The Fireworks Galaxy (NGC 6946) – unusual number of supernovas exploding for no apparent reason
// November 11th, 2013 // Astronomy and Space News
NGC 6946 (also known as the Fireworks Galaxy, Arp 29, and Caldwell 12) is a medium-sized, face-on spiral galaxy about 22.5 million light years away from Earth located in the constellations Cepheus and Cygnus. At about 20,000 light years wide, it’s one of about a dozen nearby neighbors to the Milky Way. Since its discovery by William Herschel on September 9, 1798, nine supernovas (death explosions of massive stars) have been observed to explode in the arms of this unusually active galaxy. Chandra observations (purple) have, in fact, revealed three of the oldest supernovas ever detected in X-rays, giving more credence to its nickname of the “Fireworks Galaxy.”
By contrast, the average rate of supernovas in our galaxy is about one every 100 years. Obviously, the Fireworks Galaxy is undergoing a tremendous burst of star formation with no obvious cause. The composite image agove also includes optical data from the Gemini Observatory in red, yellow, and cyan.

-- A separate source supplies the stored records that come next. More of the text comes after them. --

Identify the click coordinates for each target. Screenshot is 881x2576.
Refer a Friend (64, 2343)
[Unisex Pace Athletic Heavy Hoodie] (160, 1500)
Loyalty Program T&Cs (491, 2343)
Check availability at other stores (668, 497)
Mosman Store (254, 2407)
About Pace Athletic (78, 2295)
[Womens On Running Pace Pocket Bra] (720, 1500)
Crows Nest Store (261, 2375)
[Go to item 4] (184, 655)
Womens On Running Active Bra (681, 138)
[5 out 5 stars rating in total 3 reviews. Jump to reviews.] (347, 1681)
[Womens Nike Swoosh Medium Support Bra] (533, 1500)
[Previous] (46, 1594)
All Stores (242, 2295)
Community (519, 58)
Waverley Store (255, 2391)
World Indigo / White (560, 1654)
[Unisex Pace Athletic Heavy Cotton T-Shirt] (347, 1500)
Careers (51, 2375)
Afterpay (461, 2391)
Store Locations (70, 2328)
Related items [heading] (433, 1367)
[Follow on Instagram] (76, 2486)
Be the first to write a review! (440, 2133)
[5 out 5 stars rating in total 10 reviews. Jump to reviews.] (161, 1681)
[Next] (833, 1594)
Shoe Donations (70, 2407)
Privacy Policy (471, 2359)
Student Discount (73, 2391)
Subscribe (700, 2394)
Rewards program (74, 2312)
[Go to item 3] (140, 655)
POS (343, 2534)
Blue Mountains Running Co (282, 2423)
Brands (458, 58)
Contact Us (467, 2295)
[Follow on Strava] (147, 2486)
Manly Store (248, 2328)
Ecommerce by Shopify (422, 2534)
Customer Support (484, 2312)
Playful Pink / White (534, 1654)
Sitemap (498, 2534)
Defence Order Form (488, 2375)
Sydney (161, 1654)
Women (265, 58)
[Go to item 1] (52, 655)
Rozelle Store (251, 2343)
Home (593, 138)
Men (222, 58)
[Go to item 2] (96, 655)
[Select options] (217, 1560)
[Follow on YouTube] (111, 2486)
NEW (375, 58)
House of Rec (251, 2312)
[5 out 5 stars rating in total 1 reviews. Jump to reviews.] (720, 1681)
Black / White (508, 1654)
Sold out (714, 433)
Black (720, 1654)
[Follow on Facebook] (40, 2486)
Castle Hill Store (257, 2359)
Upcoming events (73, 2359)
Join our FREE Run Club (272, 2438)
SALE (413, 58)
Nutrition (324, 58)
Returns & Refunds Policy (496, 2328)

For those trying to find it in their scopes, it’s located at right ascension 20h 34m 52.3s, declination +60° 09′ 14″ (bright in infrared light but highly obscured by interstellar matter as it is quite close to the galactic plane). In the photo below, the galaxy’s colors change from the yellowish light of old stars in the core to young blue star clusters and reddish star forming regions along the loose, fragmented spiral arms.
The nine supernovas thus far include SN 1917A, SN 1939C, SN 1948B, SN 1968D, SN 1969P, SN 1980K, SN 2002hh, SN 2004et, and SN 2008S.